Le fichier des services ne contient que des chaînes brutes, sans identifiant. Cite deux conséquences concrètes sur le code que tu vas écrire.
[
"Bone Scan",
"Radiography (X-Ray)",
"Computed Tomography (CT-Scan)"
]
Un : la chaîne devient la clé, partout. C'est elle qui sert de value dans la liste déroulante, de key de chaque option, de valeur cherchée dans le tableau services de chaque configuration, et de champ journalisé à la soumission. Rien ne relie ces usages entre eux : renomme « Bone Scan » en « Bone scan » dans un seul des deux fichiers et la correspondance échoue en silence — pas d'erreur, juste le formulaire de repli à la place du bon.

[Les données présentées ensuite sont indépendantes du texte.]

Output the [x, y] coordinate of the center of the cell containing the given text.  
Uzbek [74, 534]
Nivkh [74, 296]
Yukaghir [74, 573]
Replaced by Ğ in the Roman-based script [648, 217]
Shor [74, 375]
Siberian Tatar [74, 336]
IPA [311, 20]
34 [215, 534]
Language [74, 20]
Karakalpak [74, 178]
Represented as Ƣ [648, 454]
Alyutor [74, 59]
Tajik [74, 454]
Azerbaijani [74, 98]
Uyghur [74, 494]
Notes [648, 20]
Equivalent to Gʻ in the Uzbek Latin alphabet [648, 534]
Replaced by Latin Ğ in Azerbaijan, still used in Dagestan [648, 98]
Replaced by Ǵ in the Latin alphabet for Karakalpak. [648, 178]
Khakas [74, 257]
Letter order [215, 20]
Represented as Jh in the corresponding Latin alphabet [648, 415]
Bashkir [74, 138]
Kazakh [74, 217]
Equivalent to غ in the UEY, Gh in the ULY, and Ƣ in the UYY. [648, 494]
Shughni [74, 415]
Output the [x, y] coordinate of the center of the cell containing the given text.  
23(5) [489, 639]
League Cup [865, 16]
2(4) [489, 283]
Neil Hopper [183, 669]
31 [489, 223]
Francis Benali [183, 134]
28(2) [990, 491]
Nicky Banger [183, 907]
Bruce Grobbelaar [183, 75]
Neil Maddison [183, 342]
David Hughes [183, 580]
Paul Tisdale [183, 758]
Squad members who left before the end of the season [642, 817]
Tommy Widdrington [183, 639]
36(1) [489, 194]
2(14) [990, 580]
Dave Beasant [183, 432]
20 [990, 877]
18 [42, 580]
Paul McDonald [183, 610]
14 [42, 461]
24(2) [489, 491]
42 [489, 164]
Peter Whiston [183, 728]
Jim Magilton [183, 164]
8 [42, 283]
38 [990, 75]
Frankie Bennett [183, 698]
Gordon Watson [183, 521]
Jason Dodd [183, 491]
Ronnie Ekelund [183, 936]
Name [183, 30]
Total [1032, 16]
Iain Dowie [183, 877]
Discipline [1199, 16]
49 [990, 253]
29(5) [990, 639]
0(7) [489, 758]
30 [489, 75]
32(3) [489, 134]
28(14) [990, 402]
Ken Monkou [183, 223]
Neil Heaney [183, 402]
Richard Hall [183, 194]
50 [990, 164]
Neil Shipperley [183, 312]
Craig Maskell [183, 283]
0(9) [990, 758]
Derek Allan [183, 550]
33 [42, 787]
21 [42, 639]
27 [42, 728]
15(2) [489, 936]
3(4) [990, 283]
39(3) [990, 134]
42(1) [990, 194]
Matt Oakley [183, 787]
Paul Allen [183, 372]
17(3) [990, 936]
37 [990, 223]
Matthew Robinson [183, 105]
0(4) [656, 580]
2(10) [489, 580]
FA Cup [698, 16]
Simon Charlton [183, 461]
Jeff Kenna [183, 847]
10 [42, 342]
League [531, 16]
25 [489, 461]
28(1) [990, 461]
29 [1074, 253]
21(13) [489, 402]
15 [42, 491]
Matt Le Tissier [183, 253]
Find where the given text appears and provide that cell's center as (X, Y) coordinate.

Deux : ça ne rentre pas dans une URL. Espaces, majuscules, parenthèses, tirets : "Radiography (X-Ray)" ne peut pas devenir un segment d'adresse tel quel. Dès que l'énoncé demandera de pré-sélectionner un service depuis l'URL, il faudra fabriquer une forme simplifiée — et comme cette transformation perd de l'information, il n'existera pas de fonction inverse fiable : on ne « dé-transformera » pas, on appliquera la même transformation aux deux côtés et on comparera.
Le réflexe général : quand une donnée externe n'a pas d'identifiant stable, note-le tout de suite. Ce n'est pas un détail de style, c'est ce qui décidera de la robustesse de la moitié de ton code.

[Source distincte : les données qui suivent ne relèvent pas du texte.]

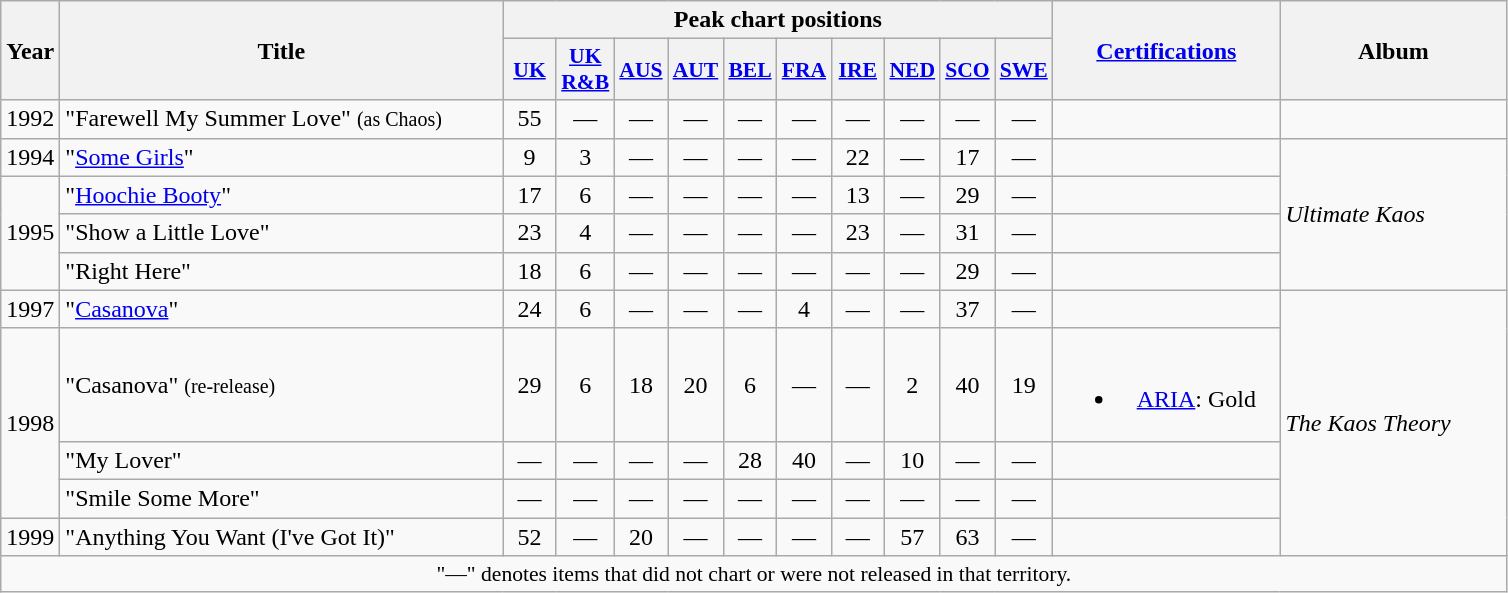
22 (858, 157)
31 (968, 233)
BEL (750, 70)
NED (912, 70)
19 (1024, 384)
1994 (30, 157)
UK (530, 70)
"Casanova" (282, 309)
13 (858, 195)
"Smile Some More" (282, 498)
1992 (30, 119)
52 (530, 537)
AUT (696, 70)
1999 (30, 537)
FRA (804, 70)
55 (530, 119)
57 (912, 537)
Title (282, 50)
"Anything You Want (I've Got It)" (282, 537)
3 (585, 157)
"Show a Little Love" (282, 233)
2 (912, 384)
SWE (1024, 70)
28 (750, 460)
"Right Here" (282, 271)
UKR&B (585, 70)
1995 (30, 233)
Album (1394, 50)
The Kaos Theory (1394, 422)
Peak chart positions (778, 20)
10 (912, 460)
IRE (858, 70)
Certifications (1166, 50)
"—" denotes items that did not chart or were not released in that territory. (754, 574)
"My Lover" (282, 460)
1997 (30, 309)
37 (968, 309)
24 (530, 309)
"Casanova" (re-release) (282, 384)
Year (30, 50)
"Hoochie Booty" (282, 195)
SCO (968, 70)
"Farewell My Summer Love" (as Chaos) (282, 119)
63 (968, 537)
"Some Girls" (282, 157)
1998 (30, 422)
9 (530, 157)
Ultimate Kaos (1394, 214)
ARIA: Gold (1166, 384)
AUS (640, 70)
Find where the given text appears and provide that cell's center as (x, y) coordinate. 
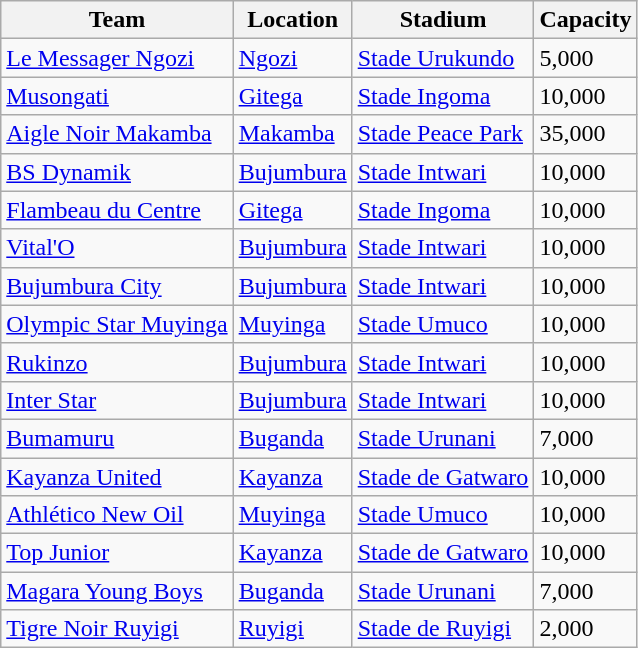
Vital'O (117, 248)
Ngozi (292, 58)
Stade Peace Park (443, 134)
Musongati (117, 96)
Makamba (292, 134)
Rukinzo (117, 362)
Tigre Noir Ruyigi (117, 629)
5,000 (586, 58)
Stadium (443, 20)
Olympic Star Muyinga (117, 324)
Stade de Ruyigi (443, 629)
Capacity (586, 20)
Athlético New Oil (117, 515)
Bumamuru (117, 438)
Inter Star (117, 400)
Top Junior (117, 553)
Magara Young Boys (117, 591)
Kayanza United (117, 477)
Le Messager Ngozi (117, 58)
Stade Urukundo (443, 58)
Ruyigi (292, 629)
Location (292, 20)
2,000 (586, 629)
Flambeau du Centre (117, 210)
Team (117, 20)
Bujumbura City (117, 286)
35,000 (586, 134)
Aigle Noir Makamba (117, 134)
BS Dynamik (117, 172)
Return the [X, Y] coordinate for the center point of the cell that contains the specified text.  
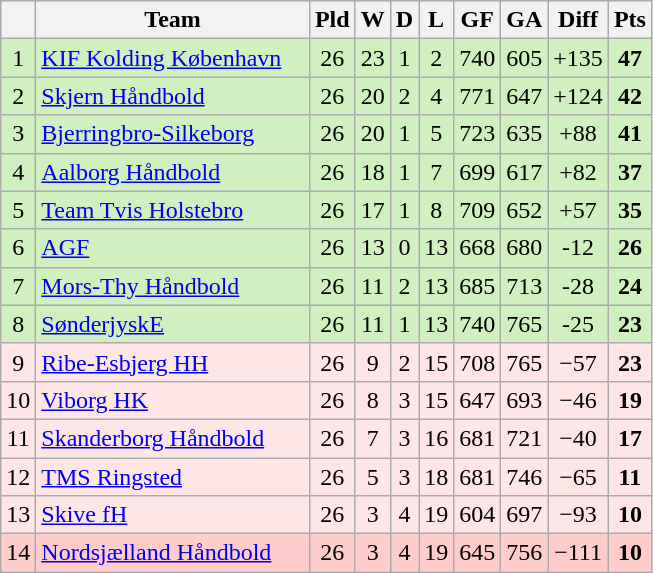
746 [524, 477]
652 [524, 210]
Nordsjælland Håndbold [173, 553]
685 [478, 286]
+88 [578, 134]
Viborg HK [173, 400]
Pts [630, 20]
D [404, 20]
+135 [578, 58]
-25 [578, 324]
635 [524, 134]
756 [524, 553]
W [372, 20]
16 [436, 438]
Diff [578, 20]
680 [524, 248]
−93 [578, 515]
713 [524, 286]
37 [630, 172]
L [436, 20]
-28 [578, 286]
14 [18, 553]
−40 [578, 438]
Ribe-Esbjerg HH [173, 362]
−57 [578, 362]
+124 [578, 96]
645 [478, 553]
12 [18, 477]
708 [478, 362]
TMS Ringsted [173, 477]
668 [478, 248]
723 [478, 134]
KIF Kolding København [173, 58]
47 [630, 58]
699 [478, 172]
42 [630, 96]
Aalborg Håndbold [173, 172]
Pld [332, 20]
35 [630, 210]
Skjern Håndbold [173, 96]
771 [478, 96]
693 [524, 400]
41 [630, 134]
SønderjyskE [173, 324]
617 [524, 172]
-12 [578, 248]
721 [524, 438]
604 [478, 515]
24 [630, 286]
−46 [578, 400]
AGF [173, 248]
Skive fH [173, 515]
Team Tvis Holstebro [173, 210]
−111 [578, 553]
6 [18, 248]
+82 [578, 172]
709 [478, 210]
697 [524, 515]
Skanderborg Håndbold [173, 438]
Mors-Thy Håndbold [173, 286]
605 [524, 58]
GA [524, 20]
Team [173, 20]
+57 [578, 210]
−65 [578, 477]
0 [404, 248]
Bjerringbro-Silkeborg [173, 134]
GF [478, 20]
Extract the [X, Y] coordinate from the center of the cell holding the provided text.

La dissection — l'architecture retenue, et pourquoi
Fin de l'enquête, début de la dissection : les quatre sections qui suivent ouvrent le code pièce par pièce. On peut maintenant décider de la structure. L'objectif n'est pas d'être malin : c'est que quelqu'un qui ouvre le dépôt comprenne le découpage en trente secondes, et que chaque fichier ait une seule raison d'exister.
app/
layout.tsx racine HTML + import du CSS global
page.tsx route "/" — Server Component
[service]/page.tsx route "/bone-scan" — Server Component (bonus 3)
api/
services/route.ts GET : la liste des services (bonus 1)

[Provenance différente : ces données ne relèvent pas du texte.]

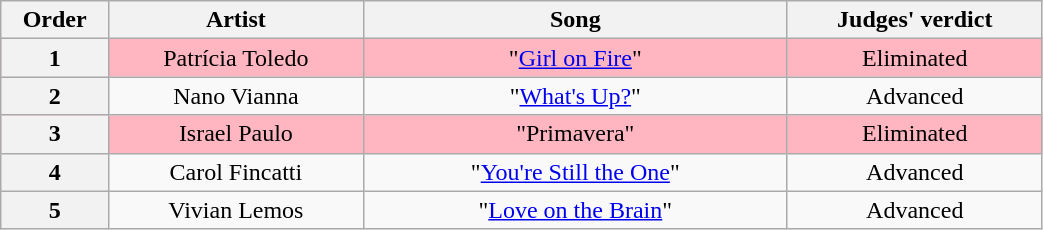
2 [55, 96]
Order [55, 20]
Patrícia Toledo [236, 58]
Judges' verdict [914, 20]
4 [55, 172]
"What's Up?" [575, 96]
"Love on the Brain" [575, 210]
"Primavera" [575, 134]
Vivian Lemos [236, 210]
Israel Paulo [236, 134]
Nano Vianna [236, 96]
"You're Still the One" [575, 172]
"Girl on Fire" [575, 58]
Song [575, 20]
5 [55, 210]
3 [55, 134]
Carol Fincatti [236, 172]
Artist [236, 20]
1 [55, 58]
Pinpoint the cell where the given text exists, returning its (x, y) midpoint coordinate. 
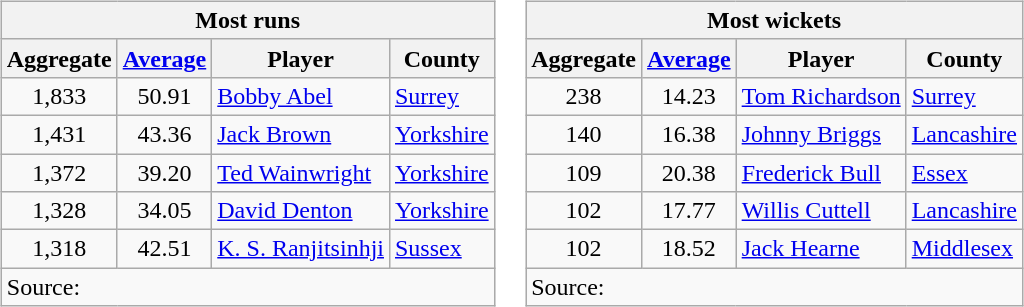
1,372 (59, 173)
1,833 (59, 96)
20.38 (690, 173)
Essex (964, 173)
18.52 (690, 249)
Middlesex (964, 249)
Frederick Bull (821, 173)
16.38 (690, 134)
50.91 (164, 96)
34.05 (164, 211)
Ted Wainwright (301, 173)
Most wickets (774, 20)
1,431 (59, 134)
238 (584, 96)
17.77 (690, 211)
David Denton (301, 211)
Jack Hearne (821, 249)
Most runs (248, 20)
Bobby Abel (301, 96)
140 (584, 134)
Tom Richardson (821, 96)
39.20 (164, 173)
109 (584, 173)
Johnny Briggs (821, 134)
14.23 (690, 96)
K. S. Ranjitsinhji (301, 249)
1,318 (59, 249)
43.36 (164, 134)
1,328 (59, 211)
Sussex (442, 249)
42.51 (164, 249)
Jack Brown (301, 134)
Willis Cuttell (821, 211)
Capture the cell that displays the provided text and extract its [x, y] central coordinate. 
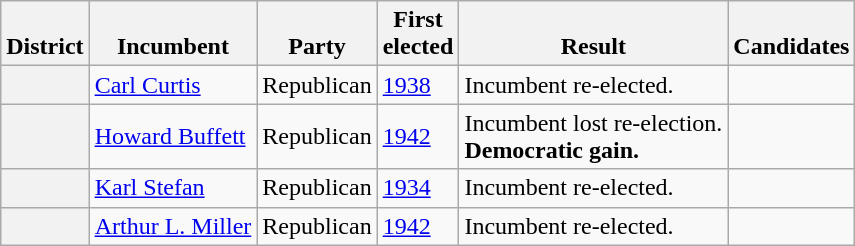
Candidates [792, 34]
Result [594, 34]
Arthur L. Miller [173, 226]
Firstelected [418, 34]
Party [317, 34]
District [45, 34]
Carl Curtis [173, 85]
Howard Buffett [173, 136]
1934 [418, 188]
Incumbent lost re-election.Democratic gain. [594, 136]
Karl Stefan [173, 188]
1938 [418, 85]
Incumbent [173, 34]
From the cell containing the given text, extract its center point as [x, y] coordinate. 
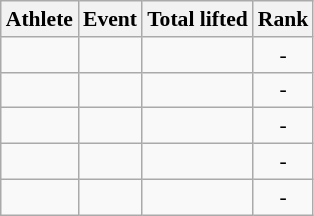
Event [110, 19]
Rank [284, 19]
Total lifted [198, 19]
Athlete [40, 19]
From the cell containing the given text, extract its center point as (x, y) coordinate. 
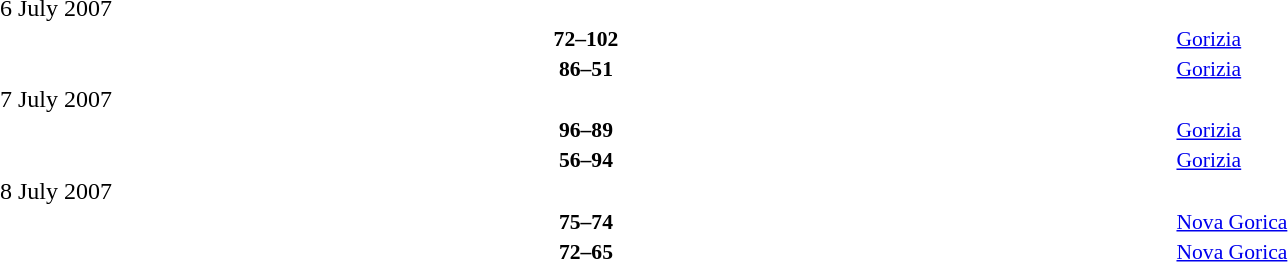
96–89 (586, 130)
86–51 (586, 68)
56–94 (586, 160)
72–102 (586, 38)
75–74 (586, 222)
Find where the given text appears and provide that cell's center as [x, y] coordinate. 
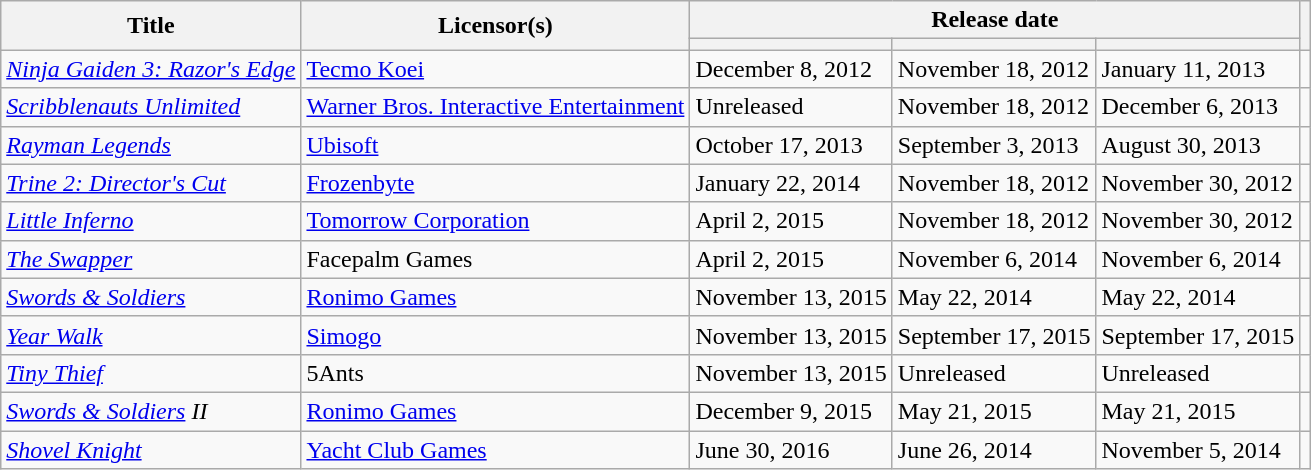
Ninja Gaiden 3: Razor's Edge [151, 69]
September 3, 2013 [994, 145]
Swords & Soldiers [151, 297]
5Ants [496, 373]
June 30, 2016 [791, 449]
Tiny Thief [151, 373]
January 22, 2014 [791, 183]
Swords & Soldiers II [151, 411]
January 11, 2013 [1198, 69]
December 8, 2012 [791, 69]
June 26, 2014 [994, 449]
Tecmo Koei [496, 69]
Ubisoft [496, 145]
Yacht Club Games [496, 449]
November 5, 2014 [1198, 449]
Shovel Knight [151, 449]
Release date [995, 20]
Licensor(s) [496, 26]
Trine 2: Director's Cut [151, 183]
Title [151, 26]
December 6, 2013 [1198, 107]
Tomorrow Corporation [496, 221]
Facepalm Games [496, 259]
August 30, 2013 [1198, 145]
Frozenbyte [496, 183]
Scribblenauts Unlimited [151, 107]
The Swapper [151, 259]
October 17, 2013 [791, 145]
Little Inferno [151, 221]
Year Walk [151, 335]
Rayman Legends [151, 145]
Warner Bros. Interactive Entertainment [496, 107]
December 9, 2015 [791, 411]
Simogo [496, 335]
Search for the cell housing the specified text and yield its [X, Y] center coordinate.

form-configs/route.ts GET : les configurations (bonus 1)
submissions/route.ts GET + POST : l'historique (bonus 5)
globals.css
components/
PriseDeRendezVous.tsx 'use client' — la frontière client, possede le service choisi
ServiceSelector.tsx la liste deroulante, purement presentationnelle
DynamicForm.tsx possede les values, la validation, la soumission
Field.tsx traduit UN champ de config en element HTML
lib/
types.ts Field, FormConfig, FormValues
data.ts lecture des JSON — la SEULE porte d'entree des data
configuration.ts findFormConfig + slugs d'URL
validation.ts le validateur pur, generique
data/
services.json fournis par l'enonce, non modifies
form.json
Quatorze fichiers. Chacun tient en moins de quatre-vingts lignes, et son nom dit ce qu'il fait.
Le stack impose Vitest. Sans ouvrir un seul de ces fichiers, dis lesquels tu pourrais tester en une minute — et pourquoi les autres coûtent bien plus cher.
components/
PriseDeRendezVous.tsx la frontière client, possède le service choisi
ServiceSelector.tsx la liste déroulante
DynamicForm.tsx possède les valeurs saisies
Field.tsx traduit UN champ de config en élément HTML
lib/
types.ts data.ts configuration.ts validation.ts
Les fichiers de lib/, et en particulier configuration.ts et validation.ts. Ils prennent des données et rendent des données : pas de React, pas de DOM, pas de doublure à installer. Trois cas pour la recherche de configuration — correspondance exacte, repli, aucun des deux — et trois pour le validateur : cinq minutes de rédaction, quelques millisecondes d'exécution.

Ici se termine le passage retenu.